# Bought new impeller, things still grindin'!



## Marconis (Feb 9, 2007)

My AC110 has been noisy from the first time I turned it on. I figured it was because sand had gotten in it, and it screwed up the impeller (I first turned it on after adding new sand so the water had all little grains in it). That was in February. I became sick and tired of hearing this thing, as when I watch TV I have to really up the volume, and I can't read in peace in my bedroom. I bought a new impeller, but of course, as my luck has been with every single filter I have ever bought, the thing still grinds away. What can be making it do this, even after buying a brand new impeller?


----------



## trigger (Sep 6, 2002)

You could check iif the housing for the impeller is clean and undamaged. If the sand that got in in the forst place damaged the surface of the impellar housing, it will remain making noice wheter you replace the impeller or not. Make sure the surface is absolutely smooth. Also check the axle. I don't know the AC110, but my eheim has an exle where the impeller spins on. That could be damaged or dirty also. If all seems well, you could try to lubricate the whole thing with some petroleum jelly I think it's called.


----------



## Fahaka (Oct 5, 2008)

How far down in the tank does the intake reach, and what is the substrate?


----------



## Marconis (Feb 9, 2007)

I only have one tube on it (not sure how far that goes down, I guess like have the tank), and my substrate is play sand.


----------



## natalie559 (Dec 6, 2007)

Do you have the hand water sprayer at your sink? A high powered spray might dislodge any stuck particles in the filter.

Other than that- is your filter still under the manufacturers warranty? I had a similar issue with a powerhead that wouldn't stop making noise. It was nearly brand new. I sent it back and they replaced the entire thing for free.


----------



## Marconis (Feb 9, 2007)

natalie559 said:


> Do you have the hand water sprayer at your sink? A high powered spray might dislodge any stuck particles in the filter.
> 
> Other than that- is your filter still under the manufacturers warranty? I had a similar issue with a powerhead that wouldn't stop making noise. It was nearly brand new. I sent it back and they replaced the entire thing for free.


Where can I find if it is still under warranty? I purchased it in February.


----------



## natalie559 (Dec 6, 2007)

"The AquaClearÂ® Power Filter is unconditionally guaranteed for defects in material and
workmanship for a period of two years from date of purchase."

http://www.hagen.com/pdf/aquatic/Aquaclear_English.pdf

Still have the receipt? Order? Anything to prove when you bought it?

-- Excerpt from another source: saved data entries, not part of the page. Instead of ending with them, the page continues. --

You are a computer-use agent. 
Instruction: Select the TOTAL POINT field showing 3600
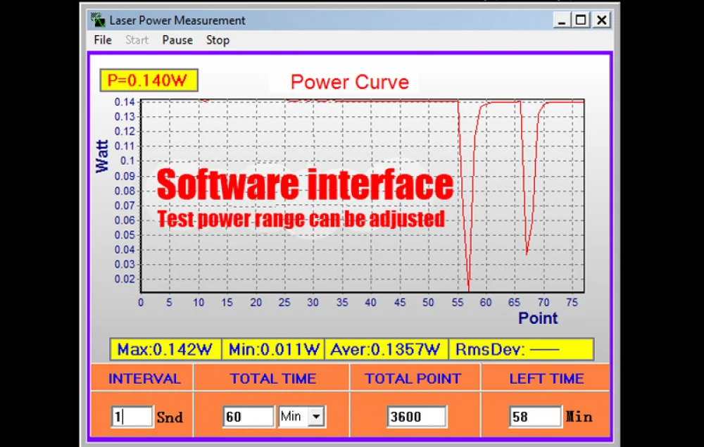pos(416,416)
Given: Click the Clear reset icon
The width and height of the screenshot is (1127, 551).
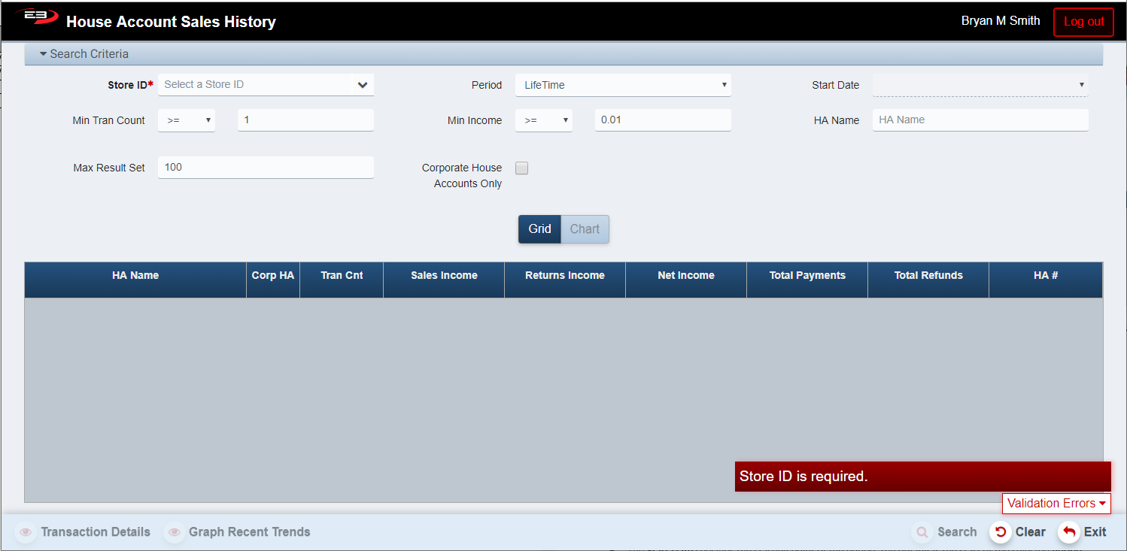Looking at the screenshot, I should tap(1000, 532).
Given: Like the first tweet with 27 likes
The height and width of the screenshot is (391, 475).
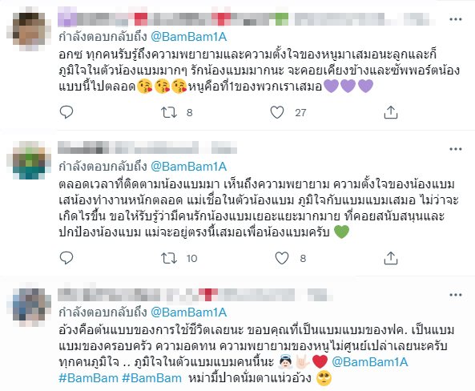Looking at the screenshot, I should [x=277, y=112].
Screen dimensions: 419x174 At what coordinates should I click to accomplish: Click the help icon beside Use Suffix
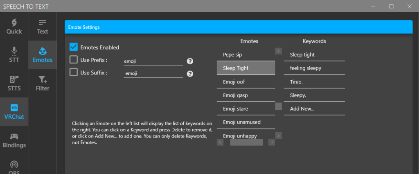coord(190,74)
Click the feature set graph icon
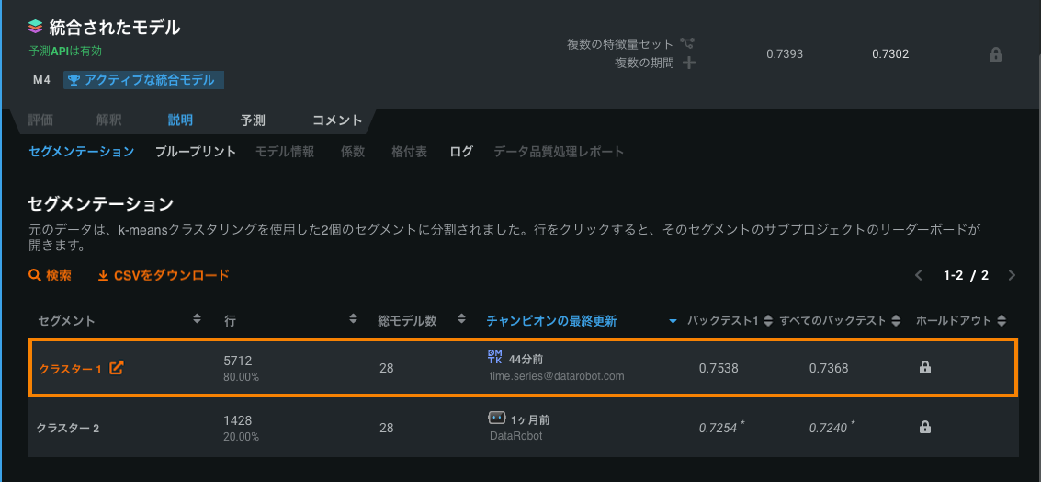This screenshot has width=1041, height=482. (687, 44)
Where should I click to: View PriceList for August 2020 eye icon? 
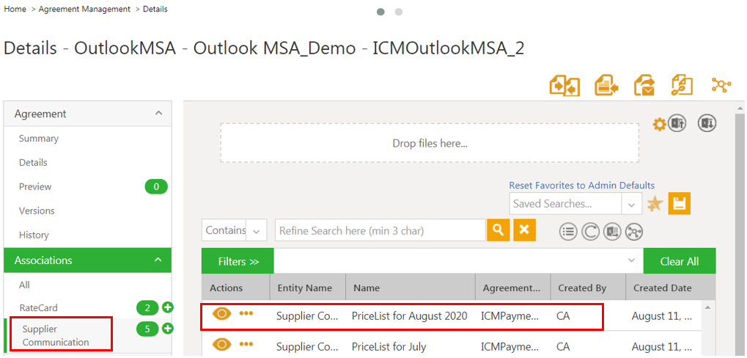(x=221, y=314)
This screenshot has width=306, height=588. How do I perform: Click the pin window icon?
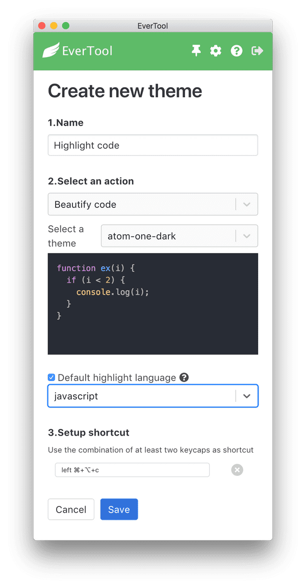tap(196, 50)
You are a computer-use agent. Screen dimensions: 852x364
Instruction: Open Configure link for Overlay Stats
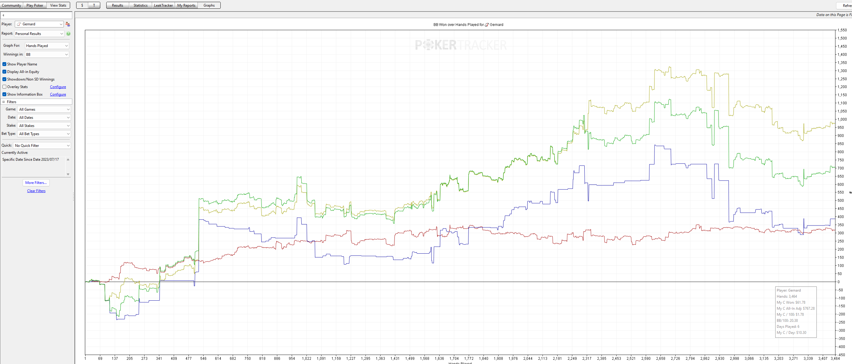[x=58, y=87]
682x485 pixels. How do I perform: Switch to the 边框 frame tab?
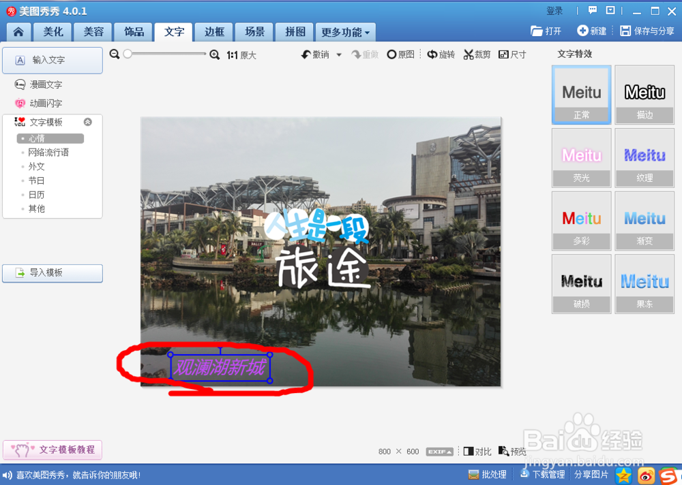pyautogui.click(x=213, y=31)
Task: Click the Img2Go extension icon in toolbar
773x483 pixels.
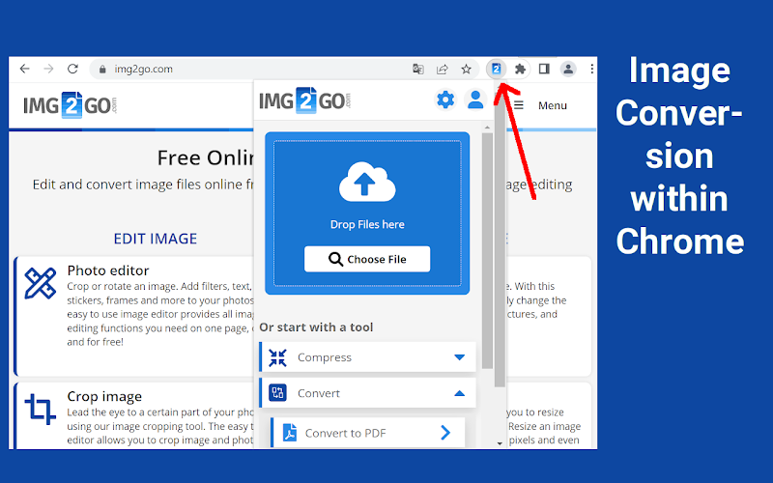Action: [x=496, y=69]
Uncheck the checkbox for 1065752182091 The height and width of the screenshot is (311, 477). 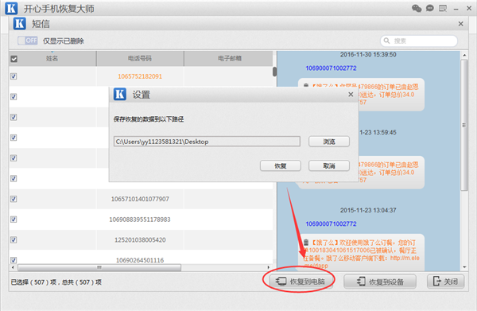[14, 76]
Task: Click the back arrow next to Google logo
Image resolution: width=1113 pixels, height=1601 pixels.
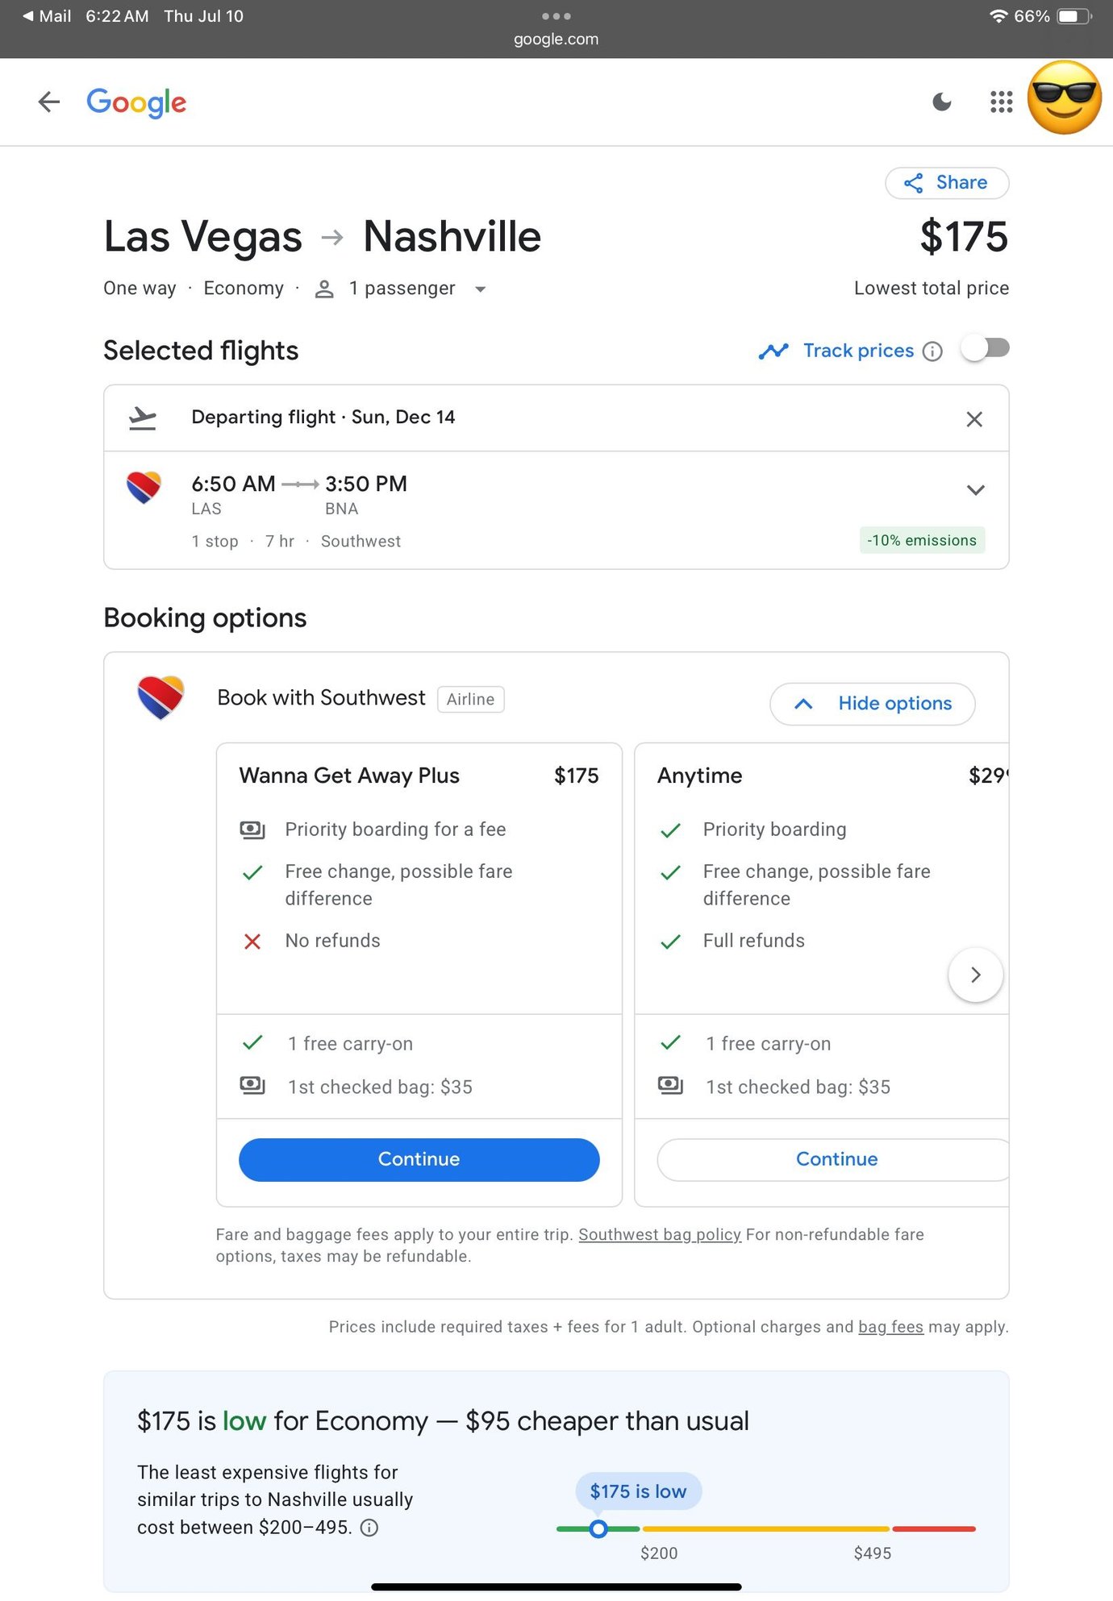Action: (48, 102)
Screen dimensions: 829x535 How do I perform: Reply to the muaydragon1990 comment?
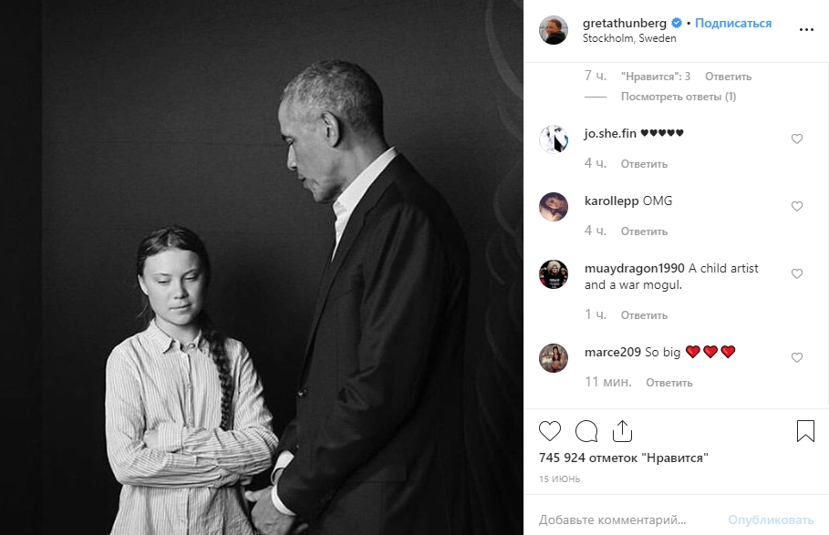click(644, 315)
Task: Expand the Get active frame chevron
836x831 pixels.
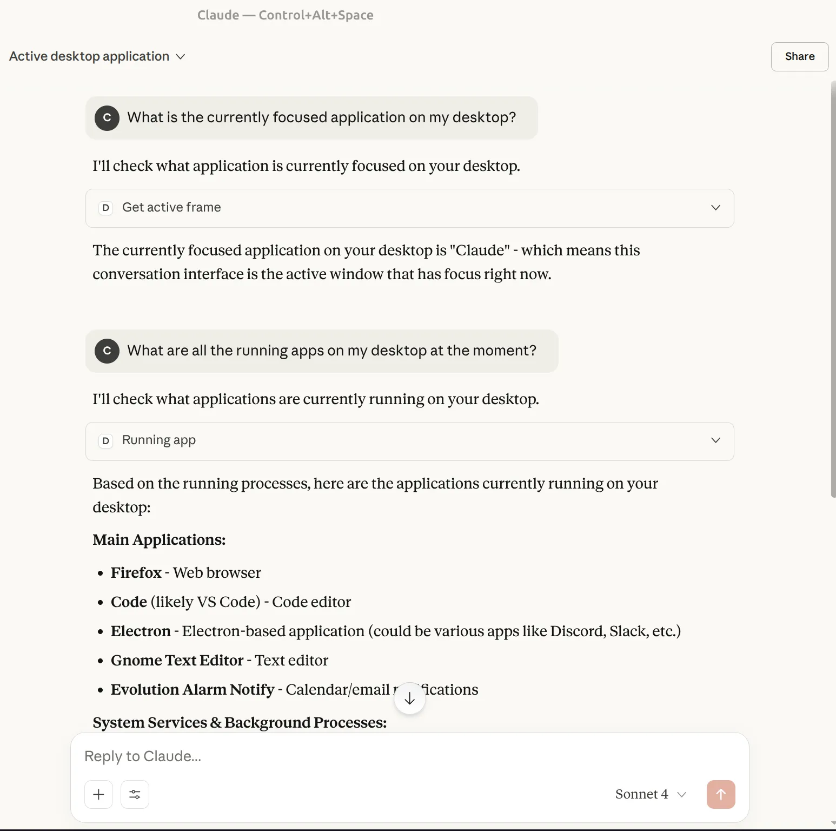Action: click(x=715, y=208)
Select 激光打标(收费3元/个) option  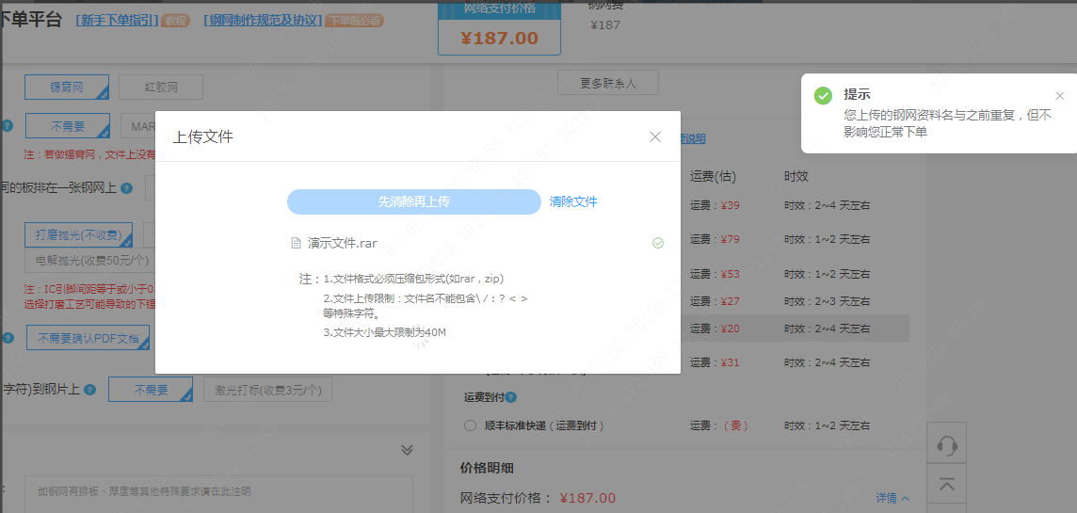[x=267, y=390]
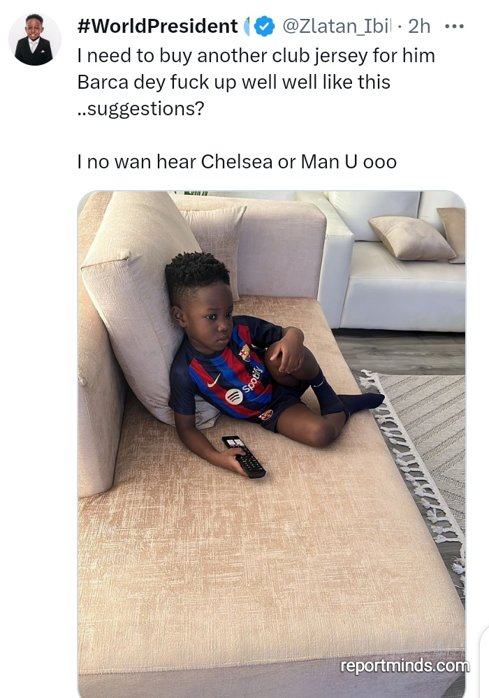Open the #WorldPresident display name
Image resolution: width=489 pixels, height=698 pixels.
[157, 27]
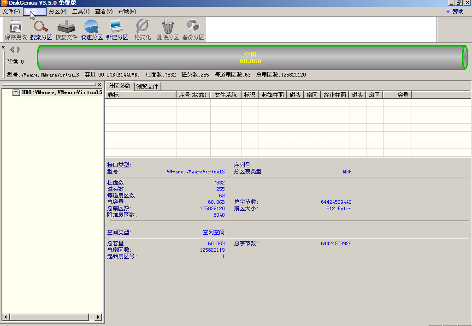This screenshot has height=326, width=472.
Task: Switch to the 浏览文件 tab
Action: [x=148, y=86]
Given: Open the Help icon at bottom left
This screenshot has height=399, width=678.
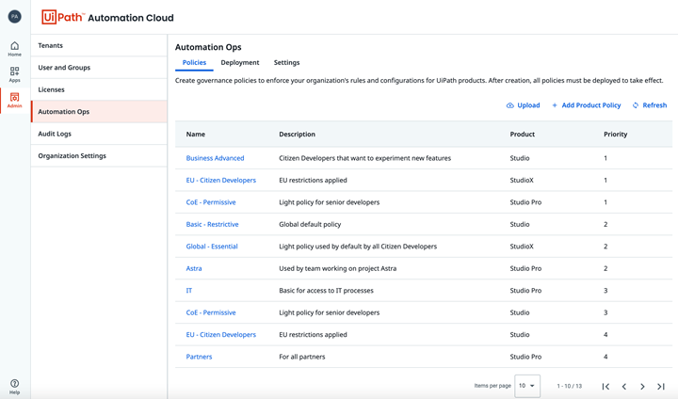Looking at the screenshot, I should pyautogui.click(x=14, y=386).
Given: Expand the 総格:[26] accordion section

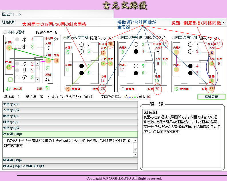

Not sure where to send it though- look on your manual or hagens website for more warranty info.

Good luck!


----------



## Marconis (Feb 9, 2007)

natalie559 said:


> "The AquaClearÂ® Power Filter is unconditionally guaranteed for defects in material and
> workmanship for a period of two years from date of purchase."
> 
> http://www.hagen.com/pdf/aquatic/Aquaclear_English.pdf
> ...


I can't find my receipt.  I'll call them up and see what I can do.


----------



## Marconis (Feb 9, 2007)

Well, I lubed up the entire well and everything with petroleum jelly. It's sooo much quieter!


----------



## Marconis (Feb 9, 2007)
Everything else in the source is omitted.